The treaty fails to expressly recognise the right of countries to take tobacco control measures under the World Health Organization Framework Convention on Tobacco Control. This is disturbing given that the Gillard government is locked in litigation with British American Tobacco and other cigarette manufacturers over its plain packaging initiative.

A protean agreement
What’s more, ACTA is a protean agreement – a moveable feast.

As James Love insightfully pointed out, the treaty establishes an “ACTA Committee”, which has broad powers to assess compliance with the treaty; to update the agreement; and prescribe best practices. No wonder, Medicins Sans Frontieres has called the treaty a “blank cheque open to abuse”. In addition, ACTA undermines and fragments existing international institutions, such as the United Nations, World Intellectual Property Organization, the World Trade Organization, and the World Health Organization.

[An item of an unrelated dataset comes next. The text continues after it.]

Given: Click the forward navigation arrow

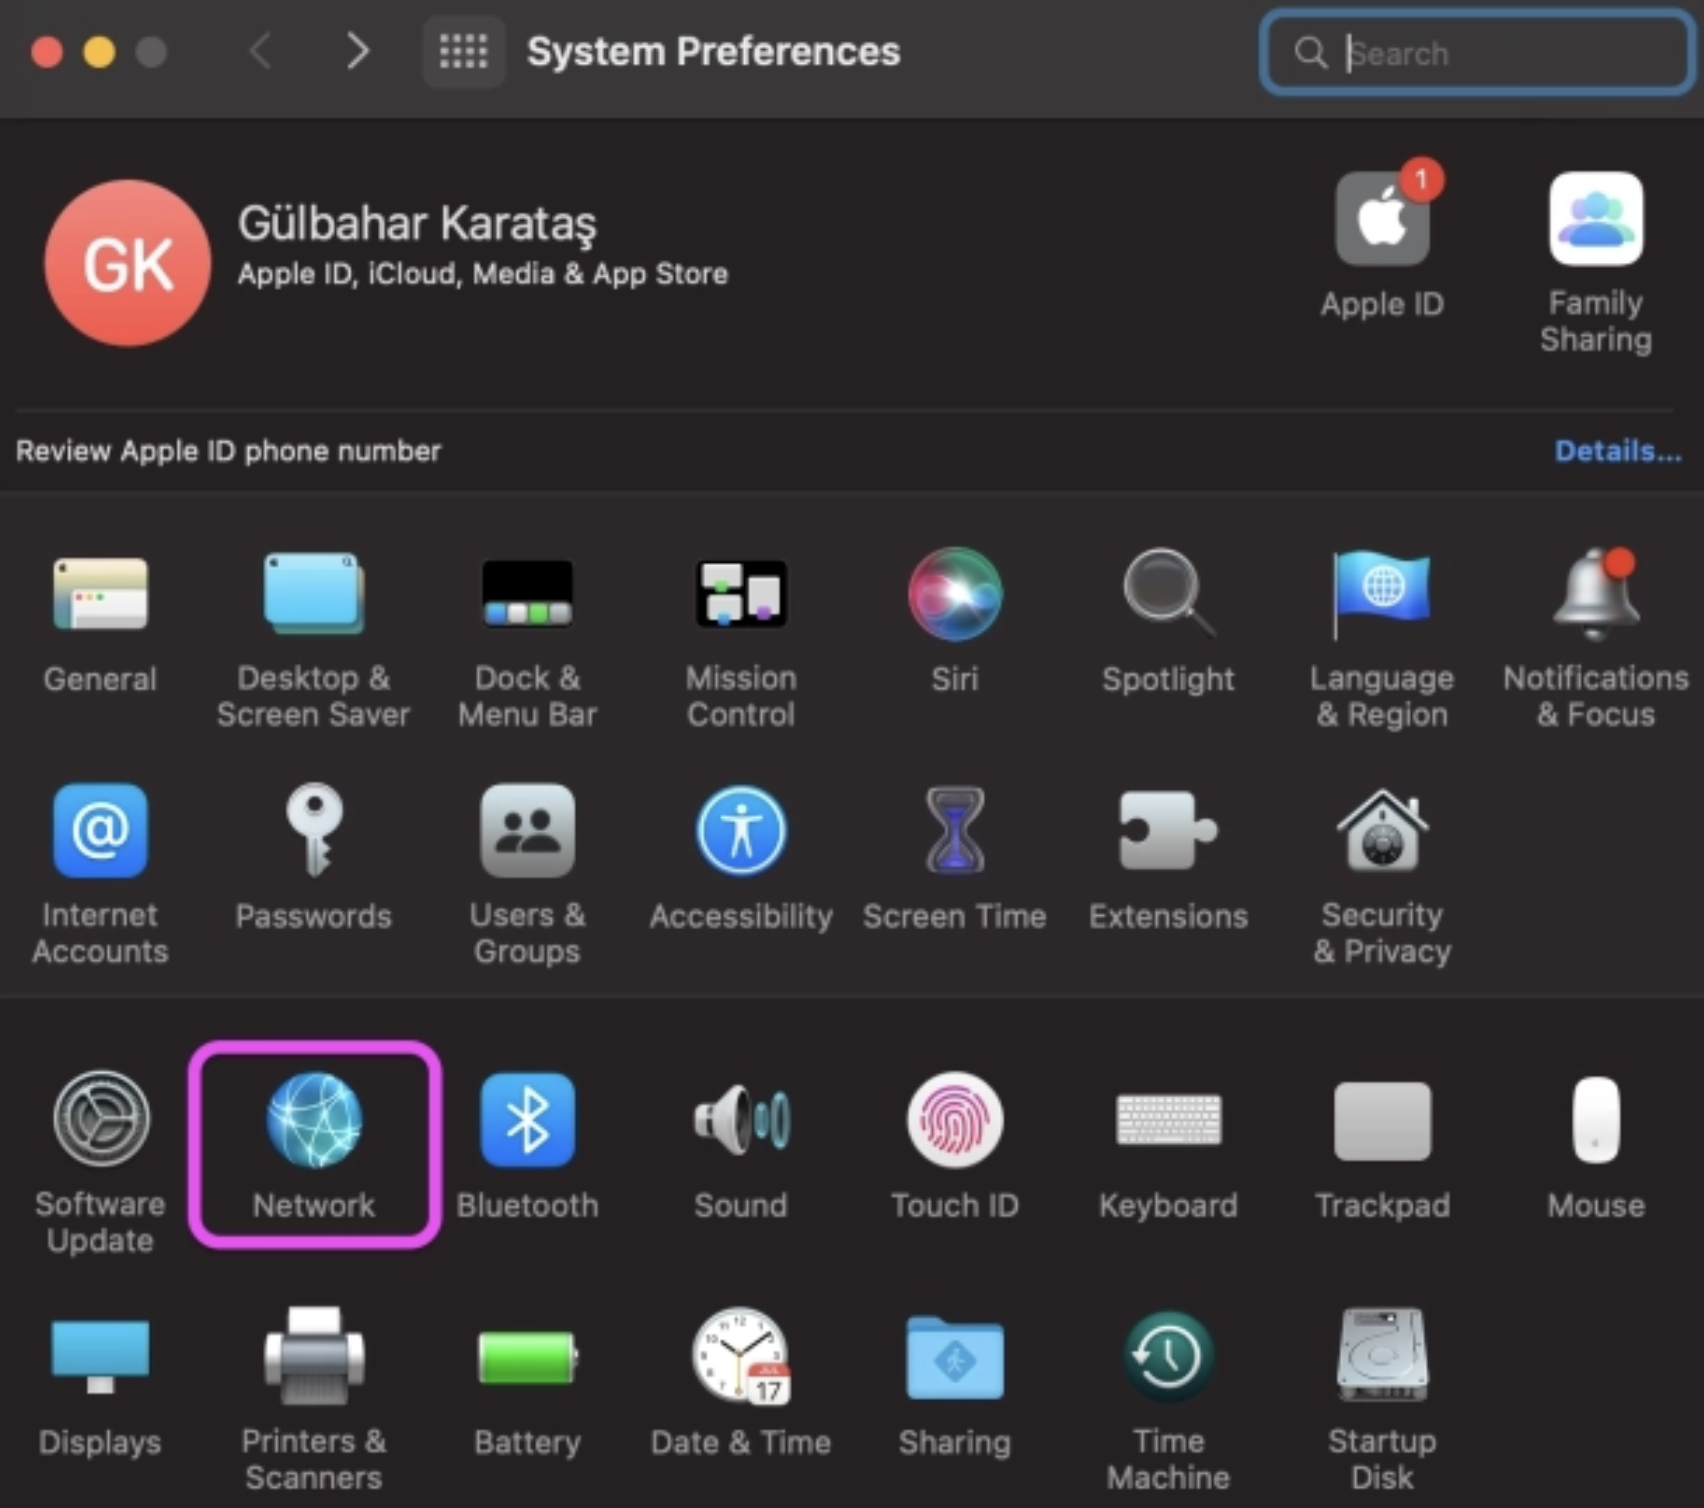Looking at the screenshot, I should click(357, 51).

The treaty is in clear conflict with the World Intellectual Property Organization Development Agenda 2007, which recognises that intellectual property should promote the United Nations Millennium Development Goals.

The Australian Parliament should reject ACTA because of its impact on human rights – particularly taking into account health care, access to medicines, and development. The government would do better to endorse the Washington Declaration on Intellectual Property and the Public Interest 2011, and implement its outstanding obligations in respect of access to knowledge, development, and the provision of essential medicines.

Coda
Matthew Rimmer, “A Submission to the Joint Standing Committee on Treaties on the Anti-Counterfeiting Trade Agreement 2011 (#ACTA)”, February 2012.

For a discussion of the impact of the treaty on the digital economy, see Matthew Rimmer, “‘Breakfast at Tiffany’s’: eBay Inc., Trademark Law, and Counterfeiting”, (2011) 21 (1) Journal of Law, Information, and Science 128-166.

This article was originally published at The Conversation. Read the original article.

Image credit: Lukas P, Creative Commons

1 COMMENT

  1. My analysis of ACTA is that it appears to be a massive trade embargo against all developing countries such as China India (a lot of other asain countries).

    You already have america deploying a “task force” to achieve just that.

    As mentioned in obamas state of union address: http://www.youtube.com/watch?v=Zgfi7wnGZlE&t=15m24s

    Seems really insane that we so will-fully signed up on this. Its going to harm our relationship with the countries who are our main importers of our goods.

    I disagree though, that is will affect human rights as much as it is being peddled by Anon and other extreme left wingers.

    If parliament cares about our human rights, the treaty easily allows them to implement privacy laws to protect just that. The treaty doesn’t deliberately state you have to spy on you citizens, just that you can if you want to.